RhetTbull / osxmetadata

Python package to read and write various MacOS extended attribute metadata such as tags/keywords and Finder comments from files. Includes CLI tool for reading/writing metadata.
MIT License
111 stars 2 forks source link

Backup File format: JSON compliant + Only includes set attributes + One line per record #75

Closed porg closed 1 year ago

porg commented 1 year ago

.osxmeta JSON v0.99.37

.osxmeta JSON v1.0.0 — This update brought 1 improvement but 2 disadvantages

Which together cause these downsides:

Proposed next JSON format

RhetTbull commented 1 year ago

JSON is a format for interoperability with computers, not humans. There are many tools such as jq (brew install jq) and json_pp for working for json files. I'm using the json library from the standard python library to output the json using standard JSON indentation rules. The backup file is currently output with an indentation of 2 spaces to make it at least human inspectable (but the goal is machine readability, not human). There are tools such as jd (brew install jd) for doing structural diff of JSON already. I do not plan to change the format. Similar to the discussion on #73, I believe that command line tools should make use of other specialized command line tools rather than implement all functionality in a single tool

The suggestion to backup only attributes that are non-null is worth considering. Some file formats such as TOML do this by default. I'll take a look at adding a filter for null values before outputting the JSON but I need to first ensure there are no 2nd order effects on the restore process from doing so.

RhetTbull commented 1 year ago

Version v1.1.0 strips null values from the backup JSON file. This fixes the issue of lots of null fields and improves readability somewhat. As stated above, I don't intend to fix the other formatting issues as I think there are other ways to address this (using 3rd party tools) and I'm content to use the python standard JSON library.

porg commented 1 year ago
RhetTbull commented 1 year ago

On the issue of formatting as human readible as possible if it comes at almost no extra development/maintenance/performance cost, I don't agree, but I respect.

From your original issue, I think what you want is every record on a single line but this is not human readable.
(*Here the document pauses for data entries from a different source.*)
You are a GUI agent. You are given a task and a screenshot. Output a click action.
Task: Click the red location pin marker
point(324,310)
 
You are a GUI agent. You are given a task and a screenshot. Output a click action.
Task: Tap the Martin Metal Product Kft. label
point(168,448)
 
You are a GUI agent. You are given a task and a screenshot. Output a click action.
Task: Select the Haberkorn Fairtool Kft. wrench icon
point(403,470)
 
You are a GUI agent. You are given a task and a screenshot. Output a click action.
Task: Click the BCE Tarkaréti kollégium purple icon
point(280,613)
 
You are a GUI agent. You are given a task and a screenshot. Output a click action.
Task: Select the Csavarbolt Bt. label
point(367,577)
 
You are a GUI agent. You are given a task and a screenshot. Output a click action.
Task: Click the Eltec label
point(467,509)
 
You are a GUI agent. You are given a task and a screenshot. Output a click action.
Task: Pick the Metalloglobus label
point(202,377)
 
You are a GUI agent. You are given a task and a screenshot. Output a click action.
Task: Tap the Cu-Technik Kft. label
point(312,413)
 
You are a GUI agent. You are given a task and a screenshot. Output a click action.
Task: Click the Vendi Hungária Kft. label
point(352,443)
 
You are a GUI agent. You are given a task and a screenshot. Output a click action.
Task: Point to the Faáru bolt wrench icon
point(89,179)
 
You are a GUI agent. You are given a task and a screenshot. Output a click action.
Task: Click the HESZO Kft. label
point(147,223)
The only alternative is to use JSON indentation, which osxmetadata now does, but that also means that arrays are broken across lines -- this is standard formatting for JSON. So I don't really understand the alternative you want (other than writing a custom JSON parser that doesn't follow JSON conventions).

for every average user with no reliance on extra software

Average user shouldn't be inspecting the backup file. It's an internal thing used by osxmetadata and the format is subject to change. I considered using sqlite as the format which would have been even more difficult for average user to inspect. But my point is that the backup file is designed for the use of osxmetadata not the user. The fact that it's JSON and in #57 I made it well-formed so it could be inspected easily, is a bonus, not a feature.
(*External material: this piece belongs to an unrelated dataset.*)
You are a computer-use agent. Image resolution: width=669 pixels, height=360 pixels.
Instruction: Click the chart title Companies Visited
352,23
Ascertains a user "Did the backup work? Were all files included by my shell pattern?"

You can use osxmetadata with the --verbose flag which prints out the name of each file being processed.

You could do one of the following:

grep _filepath .osxmetadata.json

of slightly more pretty:

jq '.[] | ._filepath' .osxmetadata.json

Both of these print the names (with full path) of the files in the backup file.
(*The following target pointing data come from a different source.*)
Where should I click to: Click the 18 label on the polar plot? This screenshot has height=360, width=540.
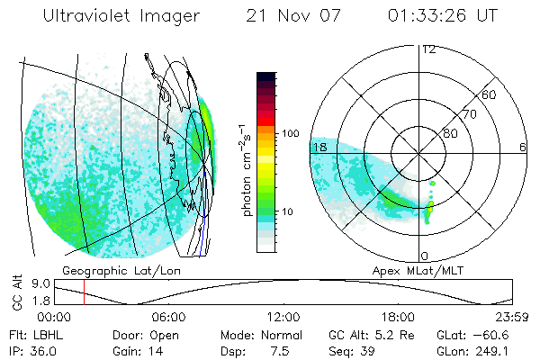pyautogui.click(x=318, y=147)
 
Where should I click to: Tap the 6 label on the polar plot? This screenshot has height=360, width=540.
pyautogui.click(x=523, y=147)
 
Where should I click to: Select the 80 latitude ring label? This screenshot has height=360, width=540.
pyautogui.click(x=450, y=133)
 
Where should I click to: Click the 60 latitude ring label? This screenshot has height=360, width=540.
pyautogui.click(x=490, y=94)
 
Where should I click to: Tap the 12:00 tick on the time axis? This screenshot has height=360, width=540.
pyautogui.click(x=284, y=317)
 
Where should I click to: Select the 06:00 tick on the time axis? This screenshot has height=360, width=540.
pyautogui.click(x=169, y=317)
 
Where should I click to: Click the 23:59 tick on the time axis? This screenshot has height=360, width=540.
pyautogui.click(x=511, y=317)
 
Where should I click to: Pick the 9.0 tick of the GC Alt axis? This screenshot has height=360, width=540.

The .[] is needed in jq to tell jq to operate on the values of the array that are in the backup file (the backup file is actually one JSON object (array) with a bunch of values representing each file). I changed this in #57 to make the JSON well formed (though the previous "malformed" format was much easier to work with in osxmetadata).

If you wanted to inspect the filename and a specific key, for example, kMDItemFinderComment which is the Finder comment, you could do this:

jq '.[] | ._filepath, .kMDItemFinderComment' .osxmetadata.json | paste -d, - -

This command extracts the _filepath and kMDItemFinderComment keys and then prints them as comma separated values (CSV) that could then easily be imported into some other tool. The - - in paste tells it to take two values at a time then join them with , (specified by -d = delimiter).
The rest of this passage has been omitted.